(SOURCE DOCUMENT)
• • •

Re: [PATCH 2 of 4 V5] tools/libxl: Remus network buffering - hotplug scripts and setup code

xen-devel.lists.xenproject.org archive mirror
 help / color / mirror / Atom feed

From: Shriram Rajagopalan <rshriram@cs.ubc.ca>
To: Ian Jackson <Ian.Jackson@eu.citrix.com>
Cc: Andrew Cooper <andrew.cooper3@citrix.com>,
	Roger Pau Monne <roger.pau@citrix.com>,
	Stefano Stabellini <stefano.stabellini@eu.citrix.com>,
	Ian Campbell <ian.campbell@citrix.com>,
	"xen-devel@lists.xen.org" <xen-devel@lists.xen.org>
Subject: Re: [PATCH 2 of 4 V5] tools/libxl: Remus network buffering - hotplug scripts and setup code
Date: Thu, 19 Dec 2013 13:37:55 -0600	[thread overview]
Message-ID: <CAP8mzPMCKzyRGrP3YGbbaAedyTeFvT3_ODGdUWPViBS2xrf4pA@mail.gmail.com> (raw)
In-Reply-To: <21139.28037.675641.135725@mariner.uk.xensource.com>


[-- Attachment #1.1: Type: text/plain, Size: 16079 bytes --]

On Mon, Nov 25, 2013 at 9:32 AM, Ian Jackson <Ian.Jackson@eu.citrix.com>wrote:

> Shriram Rajagopalan writes ("[PATCH 2 of 4 V5] tools/libxl: Remus network
> buffering - hotplug scripts and setup code"):
> > tools/libxl: Remus network buffering - hotplug scripts and setup code
>
> Thanks.  This is going in the right direction, but I think there's
> still some way to go.
>
>
> One thing that makes reviewing it particularly difficult is the
> physical ordering of the new code in your patch.
>
> The callback programming model makes it easy to write spaghetti logic;
> to counter this we try to have a firm structure to each set of event
> handling code:
>
>  * Firstly, function forward declarations, types, structs, etc.
>
>  * Then helper functions which have a simple "call this and it
>    does something and returns" control flow.
>
>  * Then the main body of the event callbacks, in the order in
>    which they will normally be called.  Obviously there is some
>    judgement needed because the call flow won't always be entirely
>    linear.  But keeping the layout as linear as possible means that
>    one is never hunting for the next function.
>
>  * Call flow of a single operation does not bounce back and forth
>    between files.  If this is necessary a formal sub-operation is
>    defined (see how it's done with the bootloader, for example).
>
> I think you would be able to structure the code this way.  Would you
> do that please ?
>
> I think you may need to move several of the entrypoints into a new
> "remus" file.  The "netbuf" file may need to become a more formally
> separated part of the suspend/resume function.
>
> We also try to break out sub-operations, giving them their own types
> and callbacks.

• • •

(Stored dataset items)
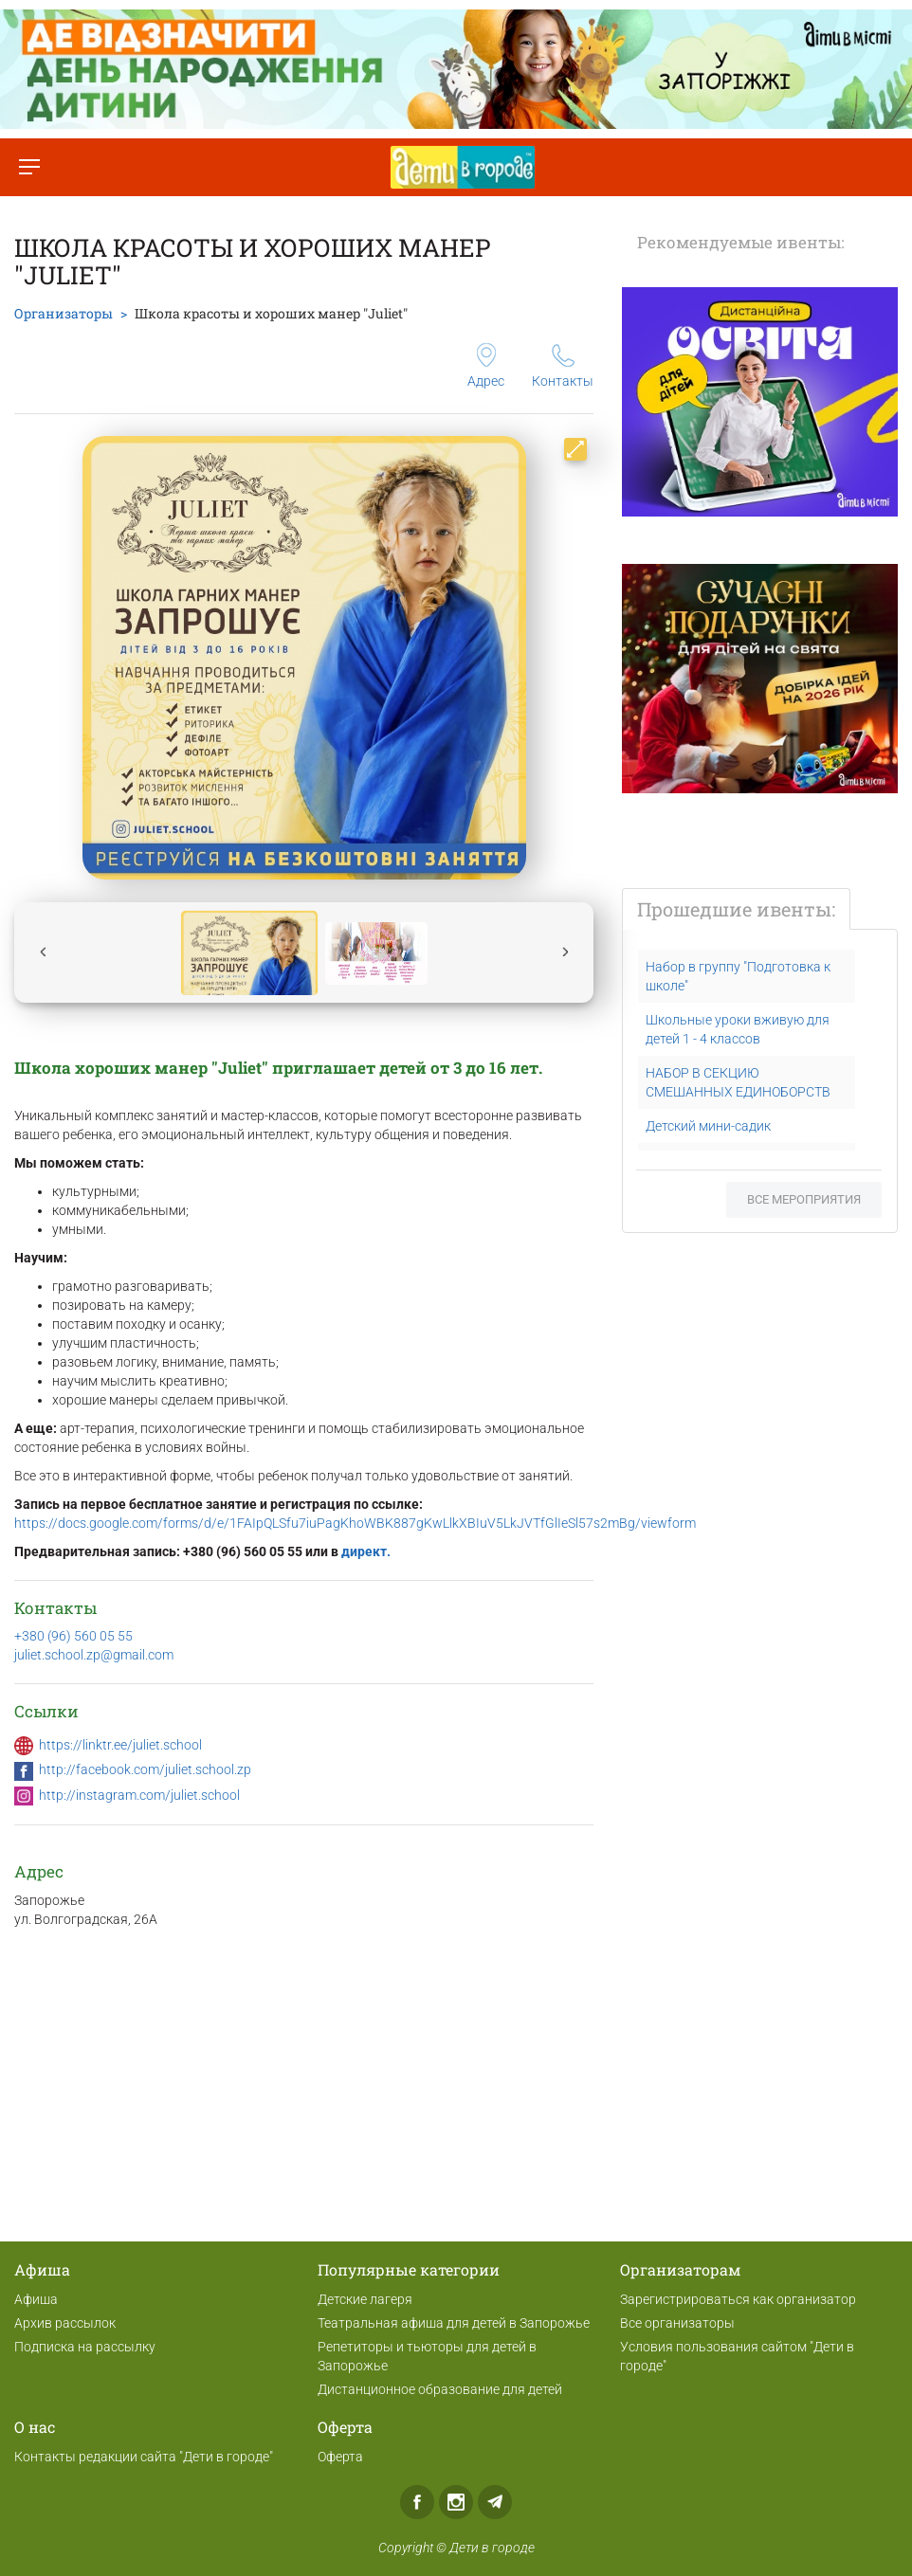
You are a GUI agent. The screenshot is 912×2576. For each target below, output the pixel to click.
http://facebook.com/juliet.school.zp (145, 1769)
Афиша (36, 2299)
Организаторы (63, 313)
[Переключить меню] (29, 167)
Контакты (562, 366)
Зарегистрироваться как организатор (738, 2299)
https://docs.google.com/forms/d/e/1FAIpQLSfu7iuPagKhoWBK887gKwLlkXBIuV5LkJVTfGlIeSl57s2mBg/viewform (355, 1523)
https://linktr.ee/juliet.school (120, 1744)
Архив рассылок (65, 2323)
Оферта (340, 2456)
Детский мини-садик (708, 1126)
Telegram (495, 2502)
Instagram (456, 2502)
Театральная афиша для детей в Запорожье (454, 2323)
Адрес (485, 366)
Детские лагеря (365, 2299)
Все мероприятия (804, 1199)
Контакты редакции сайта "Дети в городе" (143, 2456)
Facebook (417, 2502)
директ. (366, 1551)
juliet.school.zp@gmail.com (93, 1654)
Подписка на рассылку (84, 2346)
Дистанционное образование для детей (440, 2389)
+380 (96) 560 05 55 (73, 1635)
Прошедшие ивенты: (736, 909)
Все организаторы (677, 2323)
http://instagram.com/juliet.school (139, 1795)
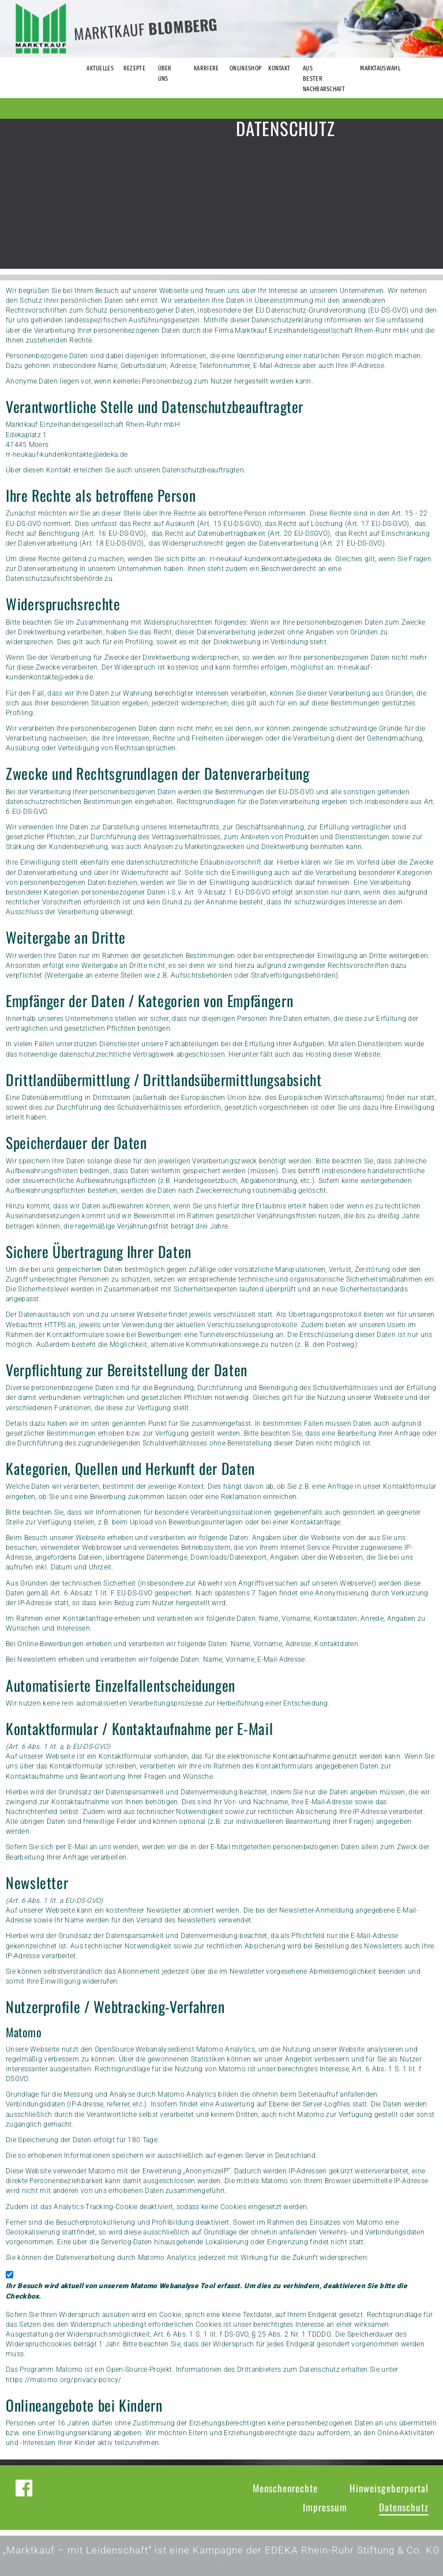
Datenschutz (404, 2507)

• • •

(PROBLEMS AND TASKS)
a. For each statement about the Remus review message, answer yes or no and quote the words from the message that decide it: (i) the reply is dated Thursday, 19 December 2013; (ii) in the preferred layout, helper functions come before forward declarations; (iii) the reviewer proposes moving several entrypoints into a new "remus" file.
b. Pick up the Remus review message after its last sentence and continue it.
This data has no connection to the Remus review message.

(FINAL RESULTS)
a.
(i) Yes: "Date: Thu, 19 Dec 2013 13:37:55 -0600"
(ii) No: "Firstly, function forward declarations, types, structs, etc."
(iii) Yes: "I think you may need to move several of the entrypoints into a new"

b.
>
>
> > diff -r 4b471809a5bb -r 5b4e029bb79b tools/libxl/Makefile
> > --- a/tools/libxl/Makefile    Mon Nov 18 10:17:35 2013 -0800
> > +++ b/tools/libxl/Makefile    Mon Nov 18 11:09:34 2013 -0800
> > @@ -42,6 +42,13 @@ LIBXL_OBJS-y += libxl_blktap2.o
> > -static void remus_failover_cb(libxl__egc *egc,
> > -                              libxl__domain_suspend_state *dss, int rc);
> > +static void remus_replication_failure_cb(libxl__egc *egc,
> > +                                         libxl__domain_suspend_state
> *dss,
> > +                                         int rc);
> ...
> > -    dss->remus = info;
>
> This change from dss->remus to dss->remus_ctx needs a mention in the
> commit message.  To be honest, I'm not sure why you don't just change
> the type of the remus member.
>
> > diff -r 4b471809a5bb -r 5b4e029bb79b tools/libxl/libxl_internal.h
> > --- a/tools/libxl/libxl_internal.h    Mon Nov 18 10:17:35 2013 -0800
> > +++ b/tools/libxl/libxl_internal.h    Mon Nov 18 11:09:34 2013 -0800
> > @@ -2291,6 +2291,50 @@ typedef struct libxl__logdirty_switch {
> >      libxl__ev_time timeout;
> >  } libxl__logdirty_switch;
> >
> > +typedef struct libxl__remus_ctx {
> > +    /* checkpoint interval */
> > +    int interval;
> > +    int blackhole;
> > +    int compression;
> > +    int saved_rc;
> > +    /* Script to setup/teardown network buffers */
> > +    const char *netbufscript;
> > +    /* Opaque context containing network buffer related stuff */
> > +    void *netbuf_ctx;
> > +    libxl__domain_suspend_state *dss;
> > +    libxl__ev_time timeout;
> > +    libxl__ev_child child;
> > +    int num_exec;
> > +} libxl__remus_ctx;
>
> I think you should probably call this a "libxl__remus_state", to
> correspond to all of the other "libxl__foo_state" structs.
>
> You also need to specify in comments who fills in what parts of it, as
> is done in the other libxl__foo_state's.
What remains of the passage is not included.